La buona notizia è che la truffa è stata scoperta. La cattiva notizia è che queste cose continuano a ripetersi. Parliamo di pomodorini tunisini, spacciati per siciliani. E’ avvenuto in provincia di Ragusa, dove la Guardia fi Finanza ha scoperto che tre commercianti hanno importato 27 tonnellate di pomodorini e li hanno venduti nei mercati del Nord Italia come prodotti di provenienza nazionale.
Secondo la Coldiretti, l’arrivo di pomodorini nordafricani ha fatto crollare il prezzo del 34 per cento, causando la chiusura di molte aziende agricole. Insomma: se c’è ancora qualcuno che afferma che le proteste di questi giorni degli agricoltori sono strumentali, ebbene, questo qualcuno è servito.
La stessa Coldiretti precisa che il pomodorino a grappolo coltivato nelle serre del Ragusano è stato pagato, nel mercato di Vittoria, ad un prezzo che è risultato inferiore del 35 per cento rispetto ai prezzi spuntati nel 2011. La crisi dell’agricoltura non è un’invenzione dei ‘Forconi’. L’arrivo di prodotti dal Nord Africa (come in questo caso), dai Paesi asiatici e dalla Cina sta distruggendo l’agricoltura siciliana.

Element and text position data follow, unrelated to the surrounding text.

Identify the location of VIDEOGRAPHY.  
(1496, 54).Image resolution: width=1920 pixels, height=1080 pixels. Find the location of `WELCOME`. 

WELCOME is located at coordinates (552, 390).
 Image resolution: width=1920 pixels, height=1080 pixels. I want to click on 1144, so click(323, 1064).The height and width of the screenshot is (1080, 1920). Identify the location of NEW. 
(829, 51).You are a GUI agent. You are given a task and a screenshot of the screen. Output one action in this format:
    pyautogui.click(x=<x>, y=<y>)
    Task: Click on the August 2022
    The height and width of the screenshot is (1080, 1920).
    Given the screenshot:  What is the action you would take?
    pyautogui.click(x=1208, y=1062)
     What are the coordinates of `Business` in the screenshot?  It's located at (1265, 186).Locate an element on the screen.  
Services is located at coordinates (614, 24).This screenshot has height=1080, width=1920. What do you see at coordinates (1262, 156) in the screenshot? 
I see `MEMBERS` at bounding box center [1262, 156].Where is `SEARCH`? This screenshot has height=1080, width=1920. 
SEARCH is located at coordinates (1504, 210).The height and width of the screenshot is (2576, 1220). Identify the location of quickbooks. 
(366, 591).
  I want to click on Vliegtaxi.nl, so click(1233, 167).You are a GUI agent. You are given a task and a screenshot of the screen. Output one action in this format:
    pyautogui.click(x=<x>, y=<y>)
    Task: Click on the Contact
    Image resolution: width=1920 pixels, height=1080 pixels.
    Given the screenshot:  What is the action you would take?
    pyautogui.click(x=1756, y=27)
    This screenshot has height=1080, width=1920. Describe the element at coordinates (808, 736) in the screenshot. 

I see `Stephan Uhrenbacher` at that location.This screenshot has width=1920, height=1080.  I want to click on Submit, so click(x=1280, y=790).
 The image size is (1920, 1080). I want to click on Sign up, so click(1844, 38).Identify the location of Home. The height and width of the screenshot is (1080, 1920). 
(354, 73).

Per ora sono in corso gli accertamenti. Se le responsabilità verranno dimostrate, dicono sempre alla Coldiretti, il danno sarà generale: consumatori italiani ingannati e agricoltori siciliani danneggiati dalla caduta verticale dei prezziDi chi sono le responsabilità? I controlli, è chiaro, non possono essere estesi a tutti i prodotti. Servirebbero regole diverse. Ma fino a quando entreremo in un supermercato e – restando sempre ai pomodorini – troveremo sulla confezione (o sui cartoncini nel caso di prodotto sfuso)  la dizione “Prodotto italiano”, senza specificare la provenienza e, quindi, il luogo e le tecniche di coltivazione, beh, saremo sempre nelle mani de truffatori.
Per salvare le nostre produzioni e la nostra salute serve la ‘tracciabilità’, ovvero un’informazione corretta sulla provenienza di tutti i prodotti che mangiamo: semente utilizzata, luogo di produzione, fertilizzanti e pesticidi usati, data di raccolta, tecniche di conservazione dei prodotti agricoli utilizzate. Se si dovesse introdurre la tracciabilità finirebbero le importazioni da mezzo mondo di prodotti agricoli pessimi che, però, fanno guadagnare un sacco di soldi a chi li acquista e li commercializza, magari come prodotti italiani. La verità è che non funzionano le leggi italiane. E non funziona – soprattutto – l’Unione Europea che tollera e, anzi, incentiva le truffe sui prodotti agricoli. a scapito dei nostri agricoltori – a cominciare da quelli siciliani – che sono le vittime di questo sistema truffaldino.